▶ **AVAILABLE DATA**:
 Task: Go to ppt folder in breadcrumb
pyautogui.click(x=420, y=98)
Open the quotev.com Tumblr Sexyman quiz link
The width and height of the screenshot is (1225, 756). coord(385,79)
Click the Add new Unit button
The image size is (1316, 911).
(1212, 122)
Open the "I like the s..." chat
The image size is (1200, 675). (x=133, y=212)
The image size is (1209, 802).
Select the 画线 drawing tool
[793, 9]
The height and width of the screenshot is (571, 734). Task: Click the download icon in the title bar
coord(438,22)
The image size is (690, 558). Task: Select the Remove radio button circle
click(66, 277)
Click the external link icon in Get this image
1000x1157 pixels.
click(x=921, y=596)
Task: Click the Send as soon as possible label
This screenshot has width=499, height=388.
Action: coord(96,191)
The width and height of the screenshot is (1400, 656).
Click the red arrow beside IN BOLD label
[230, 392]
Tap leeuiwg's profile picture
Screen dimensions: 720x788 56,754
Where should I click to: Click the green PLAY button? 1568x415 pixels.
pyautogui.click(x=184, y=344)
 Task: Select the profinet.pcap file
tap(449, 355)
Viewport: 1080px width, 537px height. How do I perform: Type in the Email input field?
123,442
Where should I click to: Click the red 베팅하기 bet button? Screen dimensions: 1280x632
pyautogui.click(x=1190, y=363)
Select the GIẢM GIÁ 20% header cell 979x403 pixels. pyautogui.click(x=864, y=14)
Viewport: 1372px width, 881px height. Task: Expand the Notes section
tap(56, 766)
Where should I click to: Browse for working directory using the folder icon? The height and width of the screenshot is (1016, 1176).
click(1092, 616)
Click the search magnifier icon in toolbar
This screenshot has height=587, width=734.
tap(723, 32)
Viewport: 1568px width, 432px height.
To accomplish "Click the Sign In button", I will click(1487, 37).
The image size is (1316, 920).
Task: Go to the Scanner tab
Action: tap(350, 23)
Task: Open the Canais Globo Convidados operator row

▶ **INSTRUCTIONS TO FOLLOW**: Transcribe the entire listing above exactly.

▶ **SOLUTION TO THIS PROBLEM**:
 Task: Go to ppt folder in breadcrumb
pyautogui.click(x=420, y=98)
Open the quotev.com Tumblr Sexyman quiz link
The width and height of the screenshot is (1225, 756). coord(385,79)
Click the Add new Unit button
The image size is (1316, 911).
(1212, 122)
Open the "I like the s..." chat
The image size is (1200, 675). (x=133, y=212)
The image size is (1209, 802).
Select the 画线 drawing tool
[793, 9]
The height and width of the screenshot is (571, 734). Task: Click the download icon in the title bar
coord(438,22)
The image size is (690, 558). Task: Select the Remove radio button circle
click(66, 277)
Click the external link icon in Get this image
1000x1157 pixels.
click(x=921, y=596)
Task: Click the Send as soon as possible label
This screenshot has width=499, height=388.
Action: coord(96,191)
The width and height of the screenshot is (1400, 656).
Click the red arrow beside IN BOLD label
[230, 392]
Tap leeuiwg's profile picture
Screen dimensions: 720x788 56,754
Where should I click to: Click the green PLAY button? 1568x415 pixels.
pyautogui.click(x=184, y=344)
 Task: Select the profinet.pcap file
tap(449, 355)
Viewport: 1080px width, 537px height. How do I perform: Type in the Email input field?
123,442
Where should I click to: Click the red 베팅하기 bet button? Screen dimensions: 1280x632
pyautogui.click(x=1190, y=363)
Select the GIẢM GIÁ 20% header cell 979x403 pixels. pyautogui.click(x=864, y=14)
Viewport: 1372px width, 881px height. Task: Expand the Notes section
tap(56, 766)
Where should I click to: Browse for working directory using the folder icon? The height and width of the screenshot is (1016, 1176).
click(1092, 616)
Click the search magnifier icon in toolbar
This screenshot has height=587, width=734.
tap(723, 32)
Viewport: 1568px width, 432px height.
To accomplish "Click the Sign In button", I will click(1487, 37).
The image size is (1316, 920).
Task: Go to the Scanner tab
Action: tap(350, 23)
Task: Open the Canais Globo Convidados operator row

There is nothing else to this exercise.